For those interested, there is an open clinical trial (NCT00859781) at 10 locations around the U.S., testing Lu-177-anti-PSMA plus ketoconazole and hydrocortisone in patients with biochemical progression after primary RP or RT and castrate-resistance, but who have no detectable distant metastases.

First in-human trial of Actinium-225-PSMA-617

Among the more interesting developments in radiation oncology/nuclear medicine in recent years are novel therapies created by attaching radioactive isotopes to molecules (called ligands) that attach to the prostate-specific membrane antigen (PSMA) that is found on the surface of most metastatic prostate cancer cells.

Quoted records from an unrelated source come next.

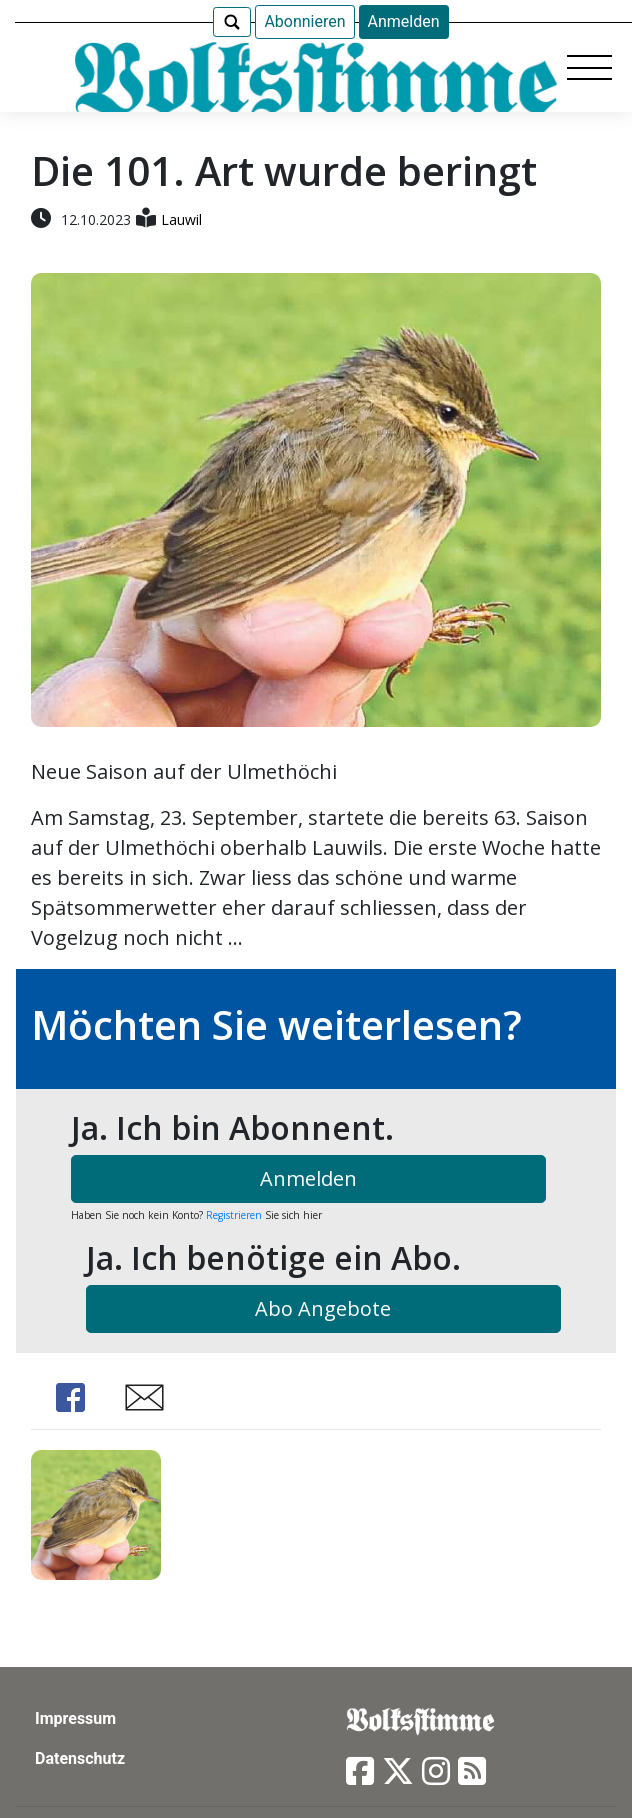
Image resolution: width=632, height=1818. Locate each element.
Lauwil (181, 219)
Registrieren (234, 1215)
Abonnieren (304, 21)
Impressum (75, 1718)
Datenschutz (80, 1758)
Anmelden (404, 21)
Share (71, 1397)
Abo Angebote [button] (323, 1308)
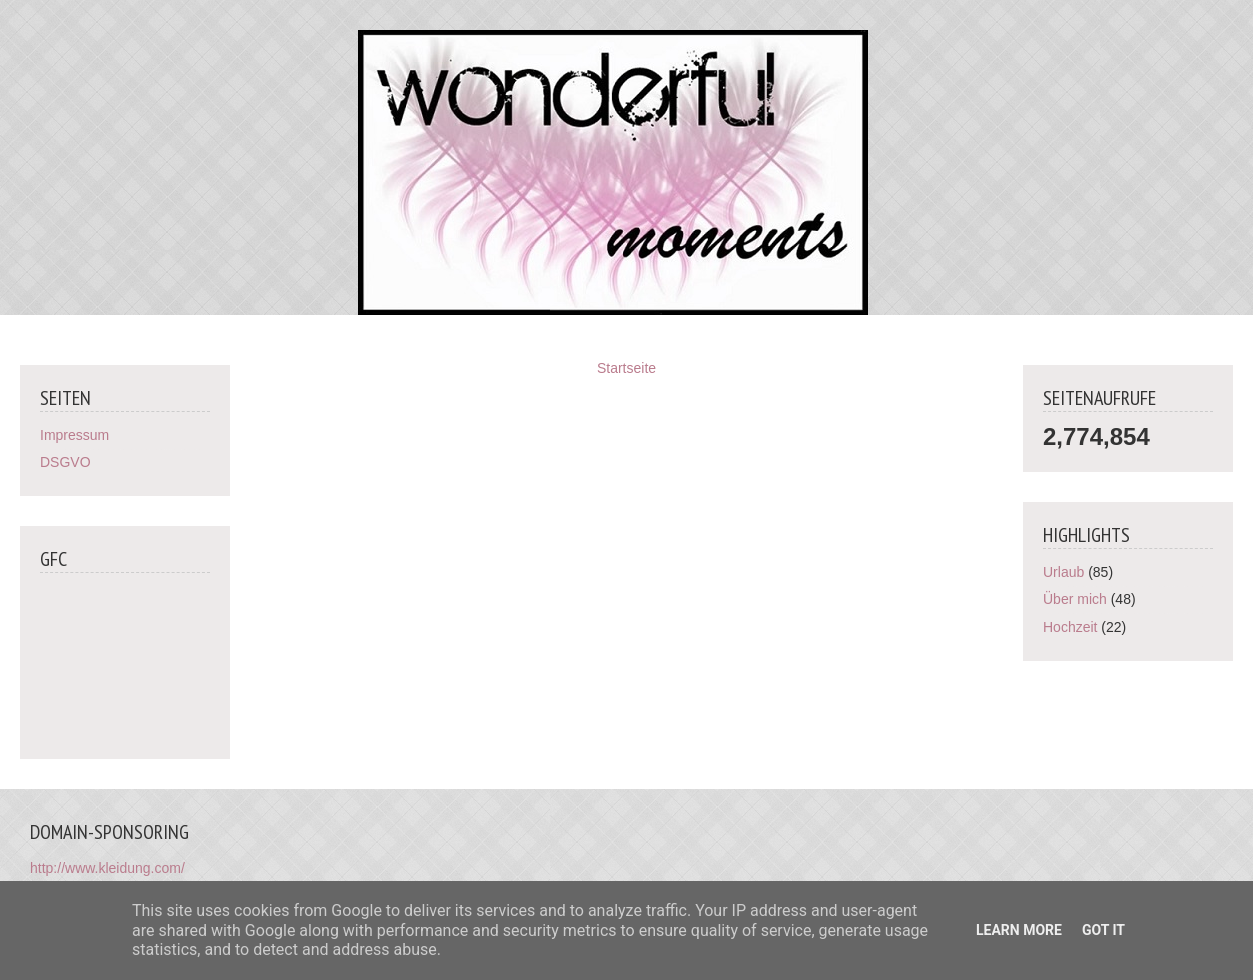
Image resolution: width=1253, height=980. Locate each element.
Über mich (1075, 599)
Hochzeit (1070, 627)
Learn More (1019, 930)
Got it (1103, 930)
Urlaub (1063, 572)
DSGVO (65, 462)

We have seen several small studies conducted throughout Germany using Lu-177-PSMA (see this link for latest update).  Lu-177 is a beta (β) particle emitter – its radioactivity is produced when a neutron decays into a proton and an energetic electron – a beta particle. Xofigo is an alpha (α) particle emitter – its radioactivity occurs when the radium 223 nucleus releases 2 protons and 2 neutrons – an alpha particle or helium nucleus. There are advantages and disadvantages to each (see table in this link).

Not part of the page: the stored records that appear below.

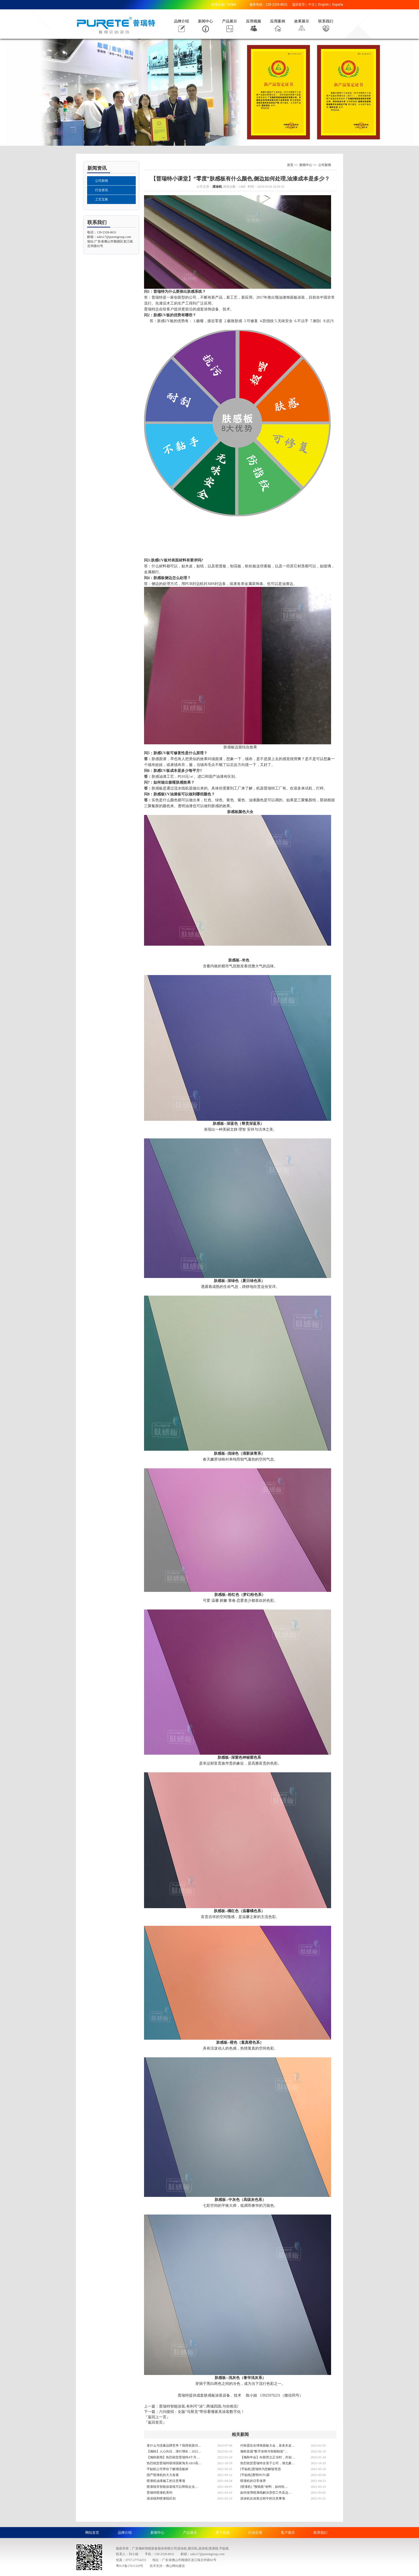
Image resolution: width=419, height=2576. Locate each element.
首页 (290, 165)
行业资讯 (101, 190)
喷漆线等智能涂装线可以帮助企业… (172, 2487)
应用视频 (253, 21)
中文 (311, 4)
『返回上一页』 (157, 2417)
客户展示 (288, 2533)
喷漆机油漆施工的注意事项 (166, 2481)
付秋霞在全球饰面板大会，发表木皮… (267, 2445)
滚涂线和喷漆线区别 (161, 2498)
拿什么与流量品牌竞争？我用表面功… (174, 2445)
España (337, 4)
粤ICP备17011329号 (129, 2566)
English (323, 4)
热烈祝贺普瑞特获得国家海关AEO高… (174, 2463)
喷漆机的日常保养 (253, 2481)
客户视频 (223, 2533)
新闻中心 (205, 21)
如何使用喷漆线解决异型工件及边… (266, 2492)
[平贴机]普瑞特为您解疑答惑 (260, 2469)
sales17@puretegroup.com (114, 237)
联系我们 (325, 21)
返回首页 (298, 4)
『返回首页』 (155, 2422)
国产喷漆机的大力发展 (163, 2475)
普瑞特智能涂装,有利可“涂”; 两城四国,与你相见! (198, 2406)
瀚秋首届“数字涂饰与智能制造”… (264, 2451)
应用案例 (277, 21)
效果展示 (301, 21)
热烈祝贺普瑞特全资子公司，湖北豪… (267, 2463)
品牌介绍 (181, 21)
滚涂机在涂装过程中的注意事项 (262, 2498)
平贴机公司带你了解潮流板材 (167, 2469)
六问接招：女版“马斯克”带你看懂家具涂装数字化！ (202, 2412)
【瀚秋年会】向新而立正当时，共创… (267, 2457)
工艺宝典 (101, 199)
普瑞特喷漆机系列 (159, 2492)
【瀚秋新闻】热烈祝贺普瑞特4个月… (173, 2457)
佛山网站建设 (175, 2566)
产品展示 (229, 21)
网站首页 (92, 2533)
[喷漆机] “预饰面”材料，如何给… (264, 2487)
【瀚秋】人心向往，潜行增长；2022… (174, 2451)
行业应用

Lu-177-PSMA was developed at the University of Heidelberg. Those researchers have developed a targeted therapy using an alpha emitter called actinium 225. Ac-225-PSMA-617 can potentially be used in some situations where Xofigo or Lu-177-PSMA cannot. Xofigo only treats bone metastases because radium is biologically similar to calcium and replaces it in areas of active bone growth, like metastases. Ac-225-PSMA-617 has several theoretical advantages:

• ·      It can target metastases in any tissue or fluid, including undetectable, systemic micrometastases.
• ·      Because its alpha particles are very short range, it doesn’t destroy very much healthy bone marrow.
• ·      Because the alpha particles are highly energetic, they destroy nearby cells very effectively.
• ·      Because it attaches to PSMA instead of calcium-active sites in bone or other tissue, it may be less toxic to other healthy tissue.

Kratochwil et al. report a proof-of-concept in two patients treated with Ac-225-PSMA-617. They used Ga-68-PSMA-11, which shows up on a PET scan, to detect metastases that were positive for PSMA and to detect response to the alpha- emitter. The two patients selected had progressed under other treatments and were in “highly challenging clinical situations,” which included tumor infiltration into the red bone marrow. After bi-monthly treatments, both patients:

• ·      Exhibited complete PSA response, becoming undetectable
• ·      Exhibited complete tumor response on PET imaging
• ·      Exhibited no hematological toxicity; that is, no bone marrow suppression
• ·      Exhibited dry mouth from decreased saliva (xerostomia)

This is a first-in-human trial, and larger trials will be needed to prove efficacy and safety. However, it is an early encouraging development worth taking note of.